Fall/Winter 2017-18:

Nesha Haniff, Lecturer, Dept. Afroamerican and African Studies and Women's Studies - The Gender Consciousness Project

The Gender Consciousness Project (GCP) is a grassroots program that builds awareness of the complexities of gender discrimination faced by young women simply because they are female. By understanding the societal forces that shape them, we build their agency to create a foundation for the struggle against injustices that they will face. Utilizing the principle of consciousness raising—that women themselves must understand their own oppression and, more importantly, how they themselves participate in their own oppression—the GCP engages high school girls in conceptualizing how gender, with other identities, impact various facets of their lives. There are speeches, posters, tweets, etc. about gender injustice; however, the front lines work to educate women to see these injustices is episodic and thin. This is a commitment to make women’s injustice the work of women themselves (starting as early as possible), who must develop and articulate agency through small and labor intensive work. The communities on which the GCP focuses are girls of color who are in struggling communities or religious and ethnic minorities. Putting girls who experience innumerable discriminations in the world at the center of the project is critical. We grow the consciousness of each group to facilitate those who will struggle for their own communities, and from where leaders will emerge.

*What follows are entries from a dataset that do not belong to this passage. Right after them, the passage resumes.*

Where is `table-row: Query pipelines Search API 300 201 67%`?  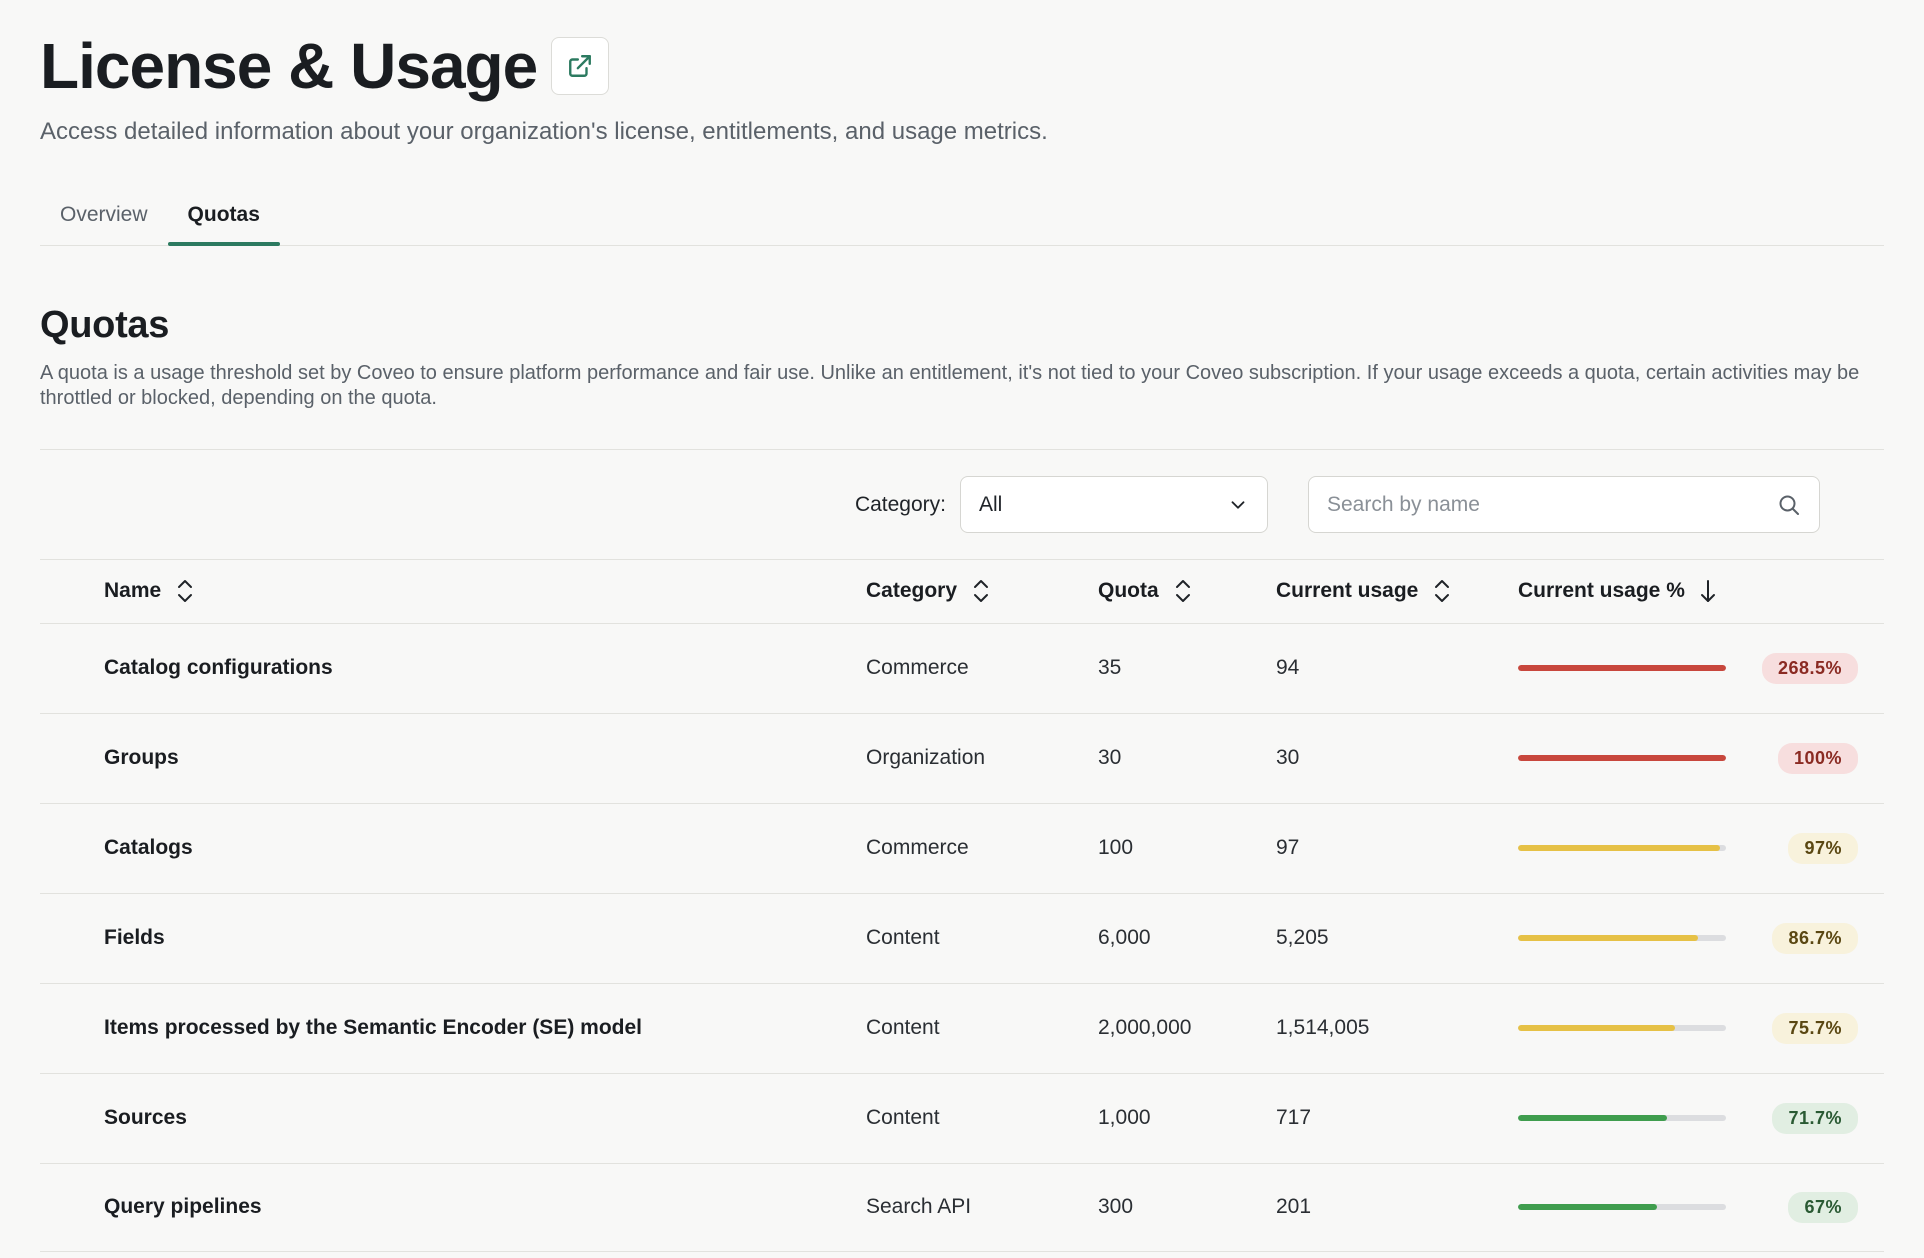 table-row: Query pipelines Search API 300 201 67% is located at coordinates (962, 1207).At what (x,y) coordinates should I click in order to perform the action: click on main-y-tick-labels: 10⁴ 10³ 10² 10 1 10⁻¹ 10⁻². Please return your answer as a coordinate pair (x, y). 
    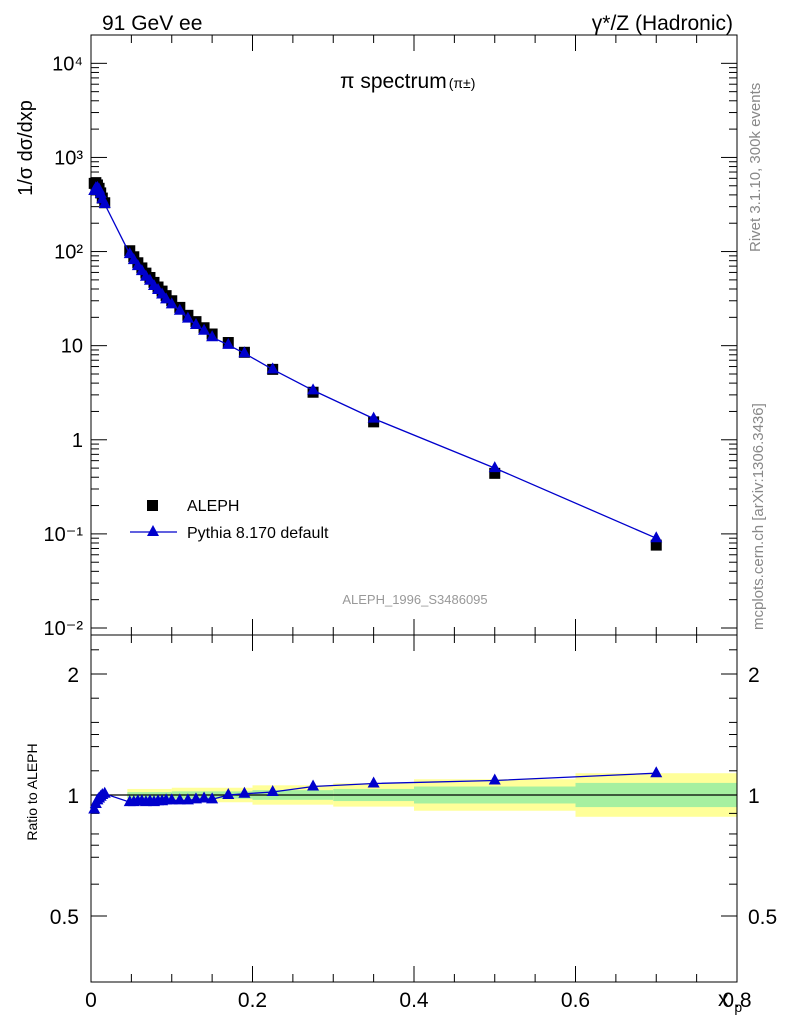
    Looking at the image, I should click on (64, 346).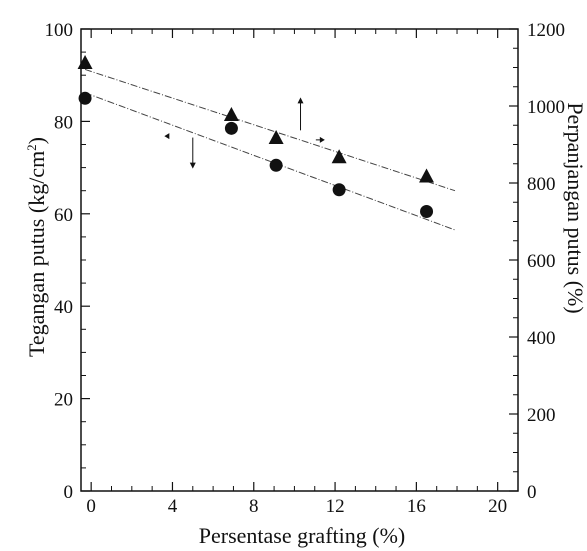 Image resolution: width=587 pixels, height=551 pixels. I want to click on triangle-trendline, so click(270, 130).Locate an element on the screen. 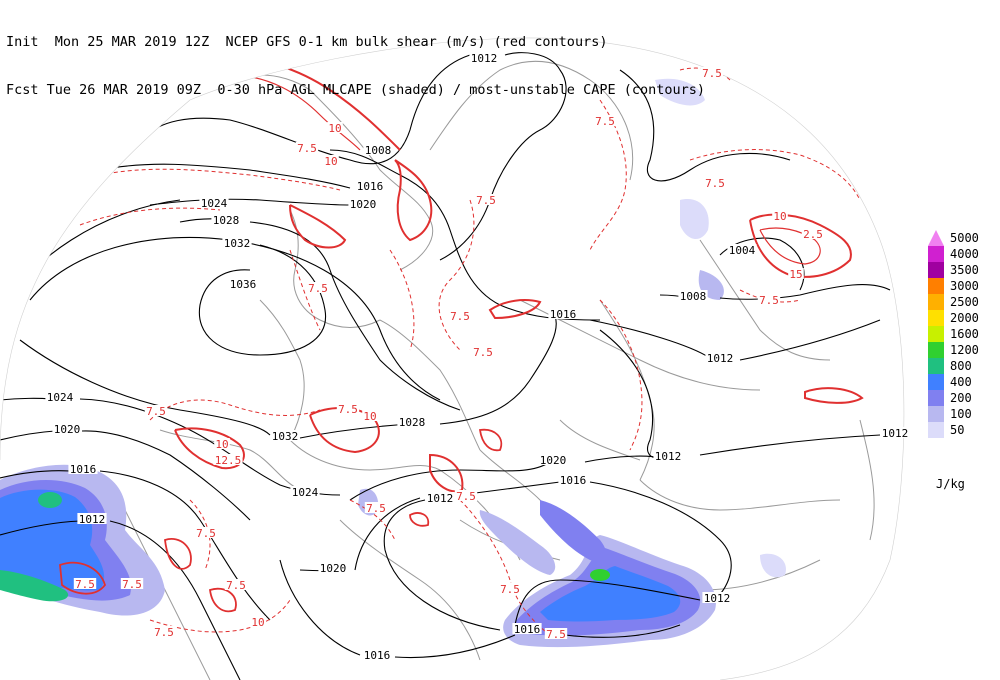  legend-item: 200 is located at coordinates (963, 398).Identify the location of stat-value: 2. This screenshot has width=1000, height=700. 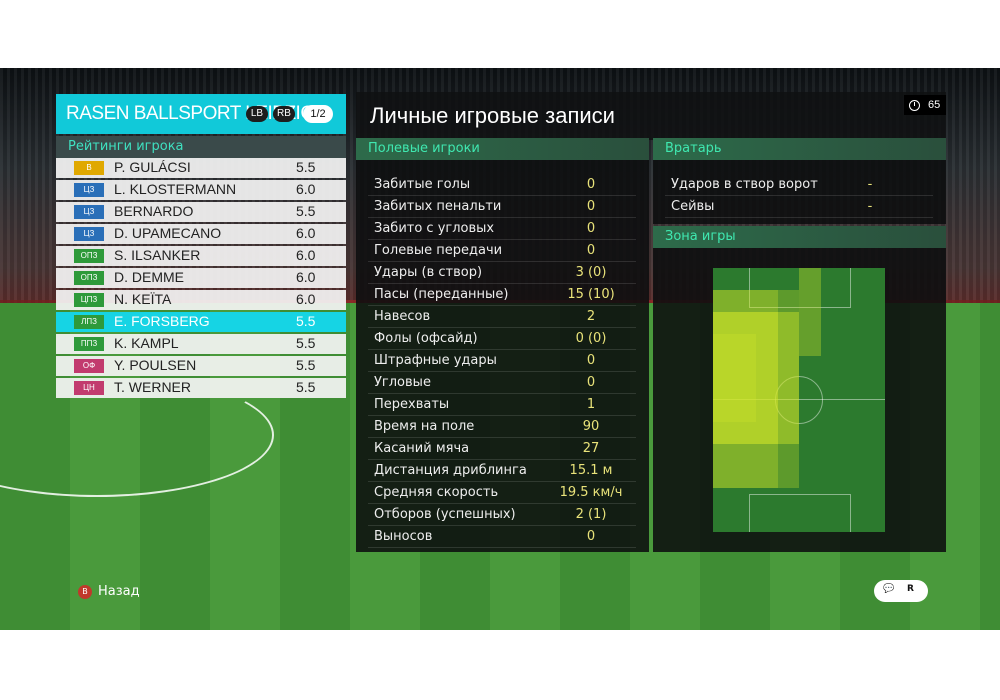
(591, 316). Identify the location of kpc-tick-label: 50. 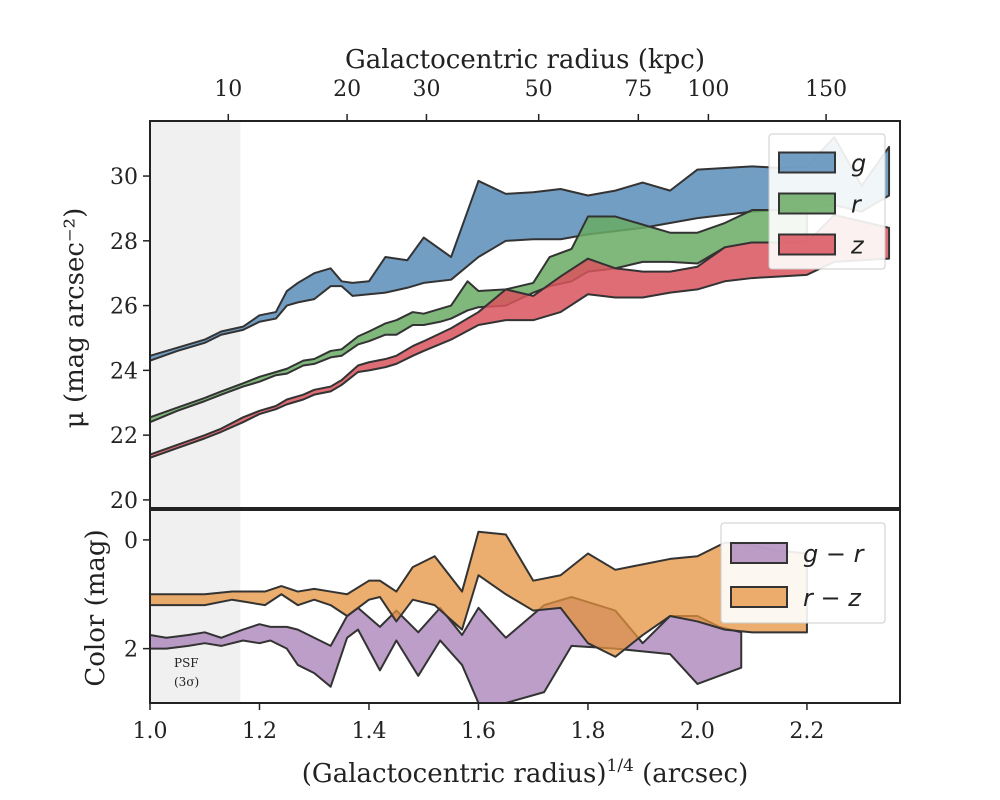
(539, 90).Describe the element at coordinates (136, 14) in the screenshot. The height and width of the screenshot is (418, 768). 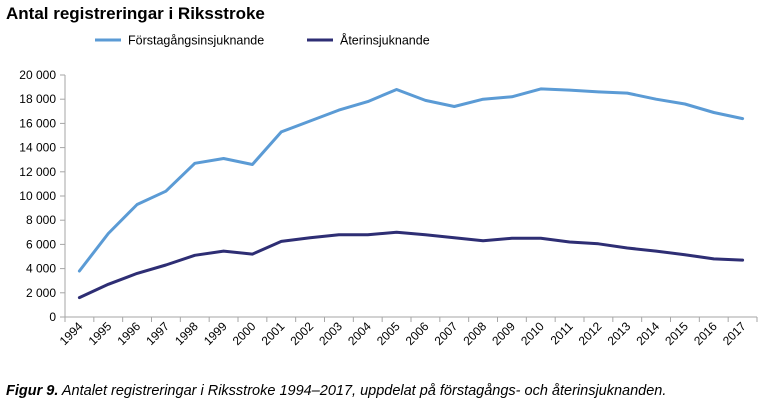
I see `chart-title: Antal registreringar i Riksstroke` at that location.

Annette Joseph-Gabriel, Assistant Professor, Romance Languages and Literatures - Mapping Marronage: Visualizing Trans-Atlantic Networks of Freedom

The data plotted on Mapping Marrongage, the interactive digital map, is mined from slave narratives, letters and manumission documents. Each enslaved person’s network of movement and exchange is shown through a series of points and lines; points of origin and departure that correspond to coerced movement, voluntary travel, correspondence and financial remittances. In mapping the wide range of movement through which enslaved people contested their bondage, this project aims to a) foreground the voices of enslaved women whose stories are often marginalized in the male-dominated canon of slave narratives b) examine how gender influenced the possibilities of flight and escape from slavery.

Francine Dolins, Associate Professor, Behavioral Sciences, CASL, UM-Dearborn - Sex Differences in Spatial Cognition of Bonobos and Humans

A comparative study of bonobos and humans, presenting virtual navigation and foraging tasks to test spatial cognitive strategies and sex differences within and across species. These primate species, Pan paniscus and Homo sapiens, share approximately 99% DNA. However, humans are characterized as “male-dominant”, while bonobos “female-dominant”, thought to reflect ecological and social species differences. Questions are: What spatial+social information forms the basis of intelligent behaviors, and how do males/females approach spatial problem-solving? Using virtual reality (VR), this project aims to understand the diversity of intelligent problem solving and cognitive capabilities. Cross-species approaches, and similarities and differences by species/biological sex, lends insight into the effects of ecological and social niches on primate cognitive abilities.

Terri Conley, Associate Professor, LSA Psychology, Stigmatized Sexualities Lab - Precarious Manhood

The precarious manhood theory posits that men’s masculinity is hard-won and easily lost. Therefore, men must continuously fight to maintain their masculinity and, by extension, their social status. We hypothesize that men who feel threatened in their masculinity are more likely to endorse the sexual double standard (SDS) in comparison to men who have their masculinity affirmed. In this study, participants will engage in a situation where their masculinity is either affirmed or threatened; then, we will measure their endorsement of the SDS. Our results have implications for understanding origins of sexist norms and can help with disrupting these behaviors.